Del resto dal primo quadrimestre arrivano segnali congiunturali positivi: +2,9% la produzione con un +1% di domanda interna e dopo il -1,8% del 2013; un export in espansione (+4% in volume e +1,5% in valore in cui spicca la chimica fine e specialistica); previsioni di chiusura d'anno con +2% di produzione. Insomma, segni positivi che spingono ancora di più la corazzata dell'industria chimica italiana (52 miliardi di euro di valore della produzione nel 2013; terzo produttore chimico europeo dopo Germania e Francia) a sentirsi davanti a un bivio.
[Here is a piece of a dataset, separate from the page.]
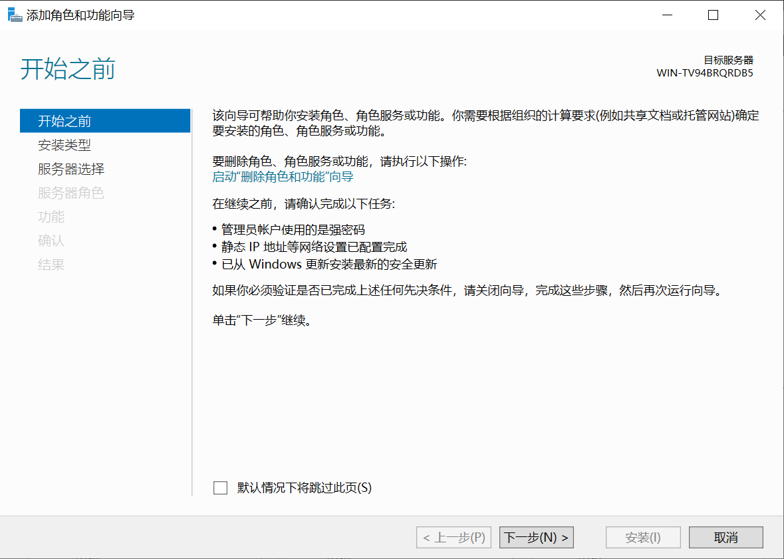Maximize the wizard window

[713, 15]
Da parte delle imprese c'è però come l'amara consapevolezza di non sentirsi purtroppo le sole artefici della propria fortuna. «L'efficienza della pubblica amministrazione è un must delle imprese chimiche e di Federchimica, perché prima degli altri siamo consapevoli che ne va della sopravvivenza dell'industria nel nostro Paese», spiega il presidente di Confindustria Giorgio Squinzi senza nascondere la sua «emozione» per il ritorno a casa, fra gli industriali della chimica.
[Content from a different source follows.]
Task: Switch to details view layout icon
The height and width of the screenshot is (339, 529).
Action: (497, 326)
E quindi, se «la chimica è uno dei settori, se non il settore, dove la competitività dipende di più proprio dalle condizioni esterne delle imprese», il presidente di Federchimica Puccioni – durante l'assemblea cui hanno preso parte anche il governatore della Lombardia Roberto Maroni, il ministro delle Infrastrutture Maurizio Lupi, il commissario Ue uscente all'Industria Antonio Tajani e l'economista Alberto Quadrio Curzio – non deve far altro che aprire il cahier de doleances che purtroppo si ripete anno dopo anno. Un numero su tutti: «Su dieci ricercatori tre sono ormai completamente assorbiti da attività di regolamentazione, di fatto sottratti alla ricerca». Sia chiaro, puntualizza Puccioni: «Non vogliamo meno controlli, ma la chimica deve essere regolamentata in modo semplice, chiaro e stabile, con un'amministrazione al servizio delle imprese e non contro di esse».
Scendendo poi nel dettaglio, il Sistri «è un sistema di tracciabilità dei rifiuti pericolosi sconosciuto in tutti gli altri Paesi europei». C'è poi «il costo dell'energia: le nostre imprese non possono sostenere un divario di costo del 30% con i competitor». E lì dove non arriva l'Italia ci si mette l'Europa. «Quando guardo a cosa il Reach ha comportato per le imprese chimiche italiane ed europee c'è da rabbrividire».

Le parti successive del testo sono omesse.